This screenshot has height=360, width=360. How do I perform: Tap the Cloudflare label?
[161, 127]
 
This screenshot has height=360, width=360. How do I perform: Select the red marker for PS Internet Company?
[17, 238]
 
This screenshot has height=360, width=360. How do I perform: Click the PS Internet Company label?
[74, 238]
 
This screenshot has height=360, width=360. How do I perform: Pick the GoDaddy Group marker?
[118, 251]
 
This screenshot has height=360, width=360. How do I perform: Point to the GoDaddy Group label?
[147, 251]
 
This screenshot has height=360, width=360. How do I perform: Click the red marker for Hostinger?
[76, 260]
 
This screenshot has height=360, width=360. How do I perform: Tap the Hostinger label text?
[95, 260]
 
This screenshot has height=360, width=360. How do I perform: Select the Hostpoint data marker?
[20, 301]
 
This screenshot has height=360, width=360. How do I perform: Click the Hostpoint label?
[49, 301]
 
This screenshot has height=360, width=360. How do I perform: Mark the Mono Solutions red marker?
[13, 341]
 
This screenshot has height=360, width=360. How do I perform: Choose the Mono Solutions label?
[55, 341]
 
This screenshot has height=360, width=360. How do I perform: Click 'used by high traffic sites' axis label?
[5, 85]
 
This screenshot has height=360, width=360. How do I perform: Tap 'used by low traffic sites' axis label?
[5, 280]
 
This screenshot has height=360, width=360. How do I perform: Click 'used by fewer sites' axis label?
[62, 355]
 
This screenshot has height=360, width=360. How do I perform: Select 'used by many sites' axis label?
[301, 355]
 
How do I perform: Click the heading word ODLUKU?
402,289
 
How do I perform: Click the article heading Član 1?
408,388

- DESCRIPTION OF THE TASK:
Rescale the answer coordinates in the data, starting at the line that contains "the Hostpoint label?" and ending at the last line of the data. Multiply each coordinate by 2.55 and round to a whole number, with halves rounded up. Write out only those lines, including the requests, and leave the requests as they are.

- RESPONSE:
This screenshot has height=360, width=360. How do I perform: Click the Hostpoint label?
[125, 768]
 
This screenshot has height=360, width=360. How do I perform: Mark the Mono Solutions red marker?
[33, 870]
 
This screenshot has height=360, width=360. How do I perform: Choose the Mono Solutions label?
[140, 870]
 
This screenshot has height=360, width=360. How do I perform: Click 'used by high traffic sites' axis label?
[13, 217]
 
This screenshot has height=360, width=360. How do I perform: Tap 'used by low traffic sites' axis label?
[13, 714]
 
This screenshot has height=360, width=360. How do I perform: Click 'used by fewer sites' axis label?
[158, 905]
 
This screenshot has height=360, width=360. How do I perform: Select 'used by many sites' axis label?
[768, 905]
 
How do I perform: Click the heading word ODLUKU?
1025,737
 
How do I perform: Click the article heading Član 1?
1040,989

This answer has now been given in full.